In the past, one way AI researchers have tried to overcome this problem is to use a method called data reinforcement. Using the image algorithm again as an example, they try to overcome that problem by creating “distorted” copies of what is available in cases where there are not many materials to work with. Distortion, in this case, means cropping an image, twisting or rotating it. The idea here is that the network does not see the same exact picture twice.
The problem with that approach is that it leads to a situation where GAN learns to emulate those distortions, instead of creating new ones. Nvidia’s new Adaptive Discriminator augmentation (ADA) approach still uses data reinforcement, but is compatible. Instead of distorting the images throughout the entire training process, it is selective and fit, thereby making the GAN more fit.
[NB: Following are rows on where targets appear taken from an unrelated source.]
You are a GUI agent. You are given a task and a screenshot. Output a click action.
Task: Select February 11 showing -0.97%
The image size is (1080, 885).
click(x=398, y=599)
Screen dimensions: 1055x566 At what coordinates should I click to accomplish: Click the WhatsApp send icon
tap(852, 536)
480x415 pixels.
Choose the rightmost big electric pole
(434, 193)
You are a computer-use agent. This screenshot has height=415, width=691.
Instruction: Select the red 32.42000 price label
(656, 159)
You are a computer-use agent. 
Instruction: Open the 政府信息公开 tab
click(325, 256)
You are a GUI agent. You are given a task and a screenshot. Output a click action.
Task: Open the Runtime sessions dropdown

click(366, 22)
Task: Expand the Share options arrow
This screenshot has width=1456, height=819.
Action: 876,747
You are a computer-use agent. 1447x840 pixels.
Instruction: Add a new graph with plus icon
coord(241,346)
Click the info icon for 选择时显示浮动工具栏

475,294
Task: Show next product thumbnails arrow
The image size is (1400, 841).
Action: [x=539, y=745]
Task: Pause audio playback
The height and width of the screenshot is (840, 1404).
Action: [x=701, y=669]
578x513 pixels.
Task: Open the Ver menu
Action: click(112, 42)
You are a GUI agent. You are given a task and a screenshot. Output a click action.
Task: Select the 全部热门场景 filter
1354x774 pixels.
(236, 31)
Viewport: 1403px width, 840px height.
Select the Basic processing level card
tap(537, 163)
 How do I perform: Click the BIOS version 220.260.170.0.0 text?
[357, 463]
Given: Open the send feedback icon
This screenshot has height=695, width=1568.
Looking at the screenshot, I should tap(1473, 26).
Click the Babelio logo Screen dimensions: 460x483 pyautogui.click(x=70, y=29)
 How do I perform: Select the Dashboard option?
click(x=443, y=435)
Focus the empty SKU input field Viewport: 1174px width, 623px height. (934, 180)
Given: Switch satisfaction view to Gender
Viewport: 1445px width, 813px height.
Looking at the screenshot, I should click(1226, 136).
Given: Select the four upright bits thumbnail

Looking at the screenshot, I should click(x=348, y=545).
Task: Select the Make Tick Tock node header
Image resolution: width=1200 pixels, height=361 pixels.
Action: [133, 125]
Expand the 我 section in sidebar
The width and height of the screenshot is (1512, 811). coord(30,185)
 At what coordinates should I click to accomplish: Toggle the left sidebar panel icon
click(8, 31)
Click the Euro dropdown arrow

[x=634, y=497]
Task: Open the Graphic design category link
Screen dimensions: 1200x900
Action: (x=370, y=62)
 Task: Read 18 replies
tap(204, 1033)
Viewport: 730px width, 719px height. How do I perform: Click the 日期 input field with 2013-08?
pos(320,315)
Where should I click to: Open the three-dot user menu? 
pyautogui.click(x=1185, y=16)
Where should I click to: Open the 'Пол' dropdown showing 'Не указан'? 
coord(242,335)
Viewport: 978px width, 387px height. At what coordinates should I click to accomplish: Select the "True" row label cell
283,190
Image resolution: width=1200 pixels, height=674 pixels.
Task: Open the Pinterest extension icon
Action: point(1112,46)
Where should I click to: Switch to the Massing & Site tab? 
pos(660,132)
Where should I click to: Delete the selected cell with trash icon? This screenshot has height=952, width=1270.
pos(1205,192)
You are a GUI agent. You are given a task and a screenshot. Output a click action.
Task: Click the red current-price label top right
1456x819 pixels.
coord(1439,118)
The potential outcome of the Nvidia approach is more meaningful than you might think. Training AI to write something new Text based adventure game The algorithm is simple because there are so many materials to work with. This is not true for many other things that researchers turn to GANs for help. For example, it is very rare to train an algorithm to detect a rare neurological brain disorder. However, a GAN trained with Nvidia’s ADA policy can overcome that problem. As an added bonus, doctors and researchers will be able to share their results more easily because they work from the base of images created by AI, not patients in the real world. Nvidia will share more information about its new ADA policy in the near future Meet the Neurips, Which starts on December 6th.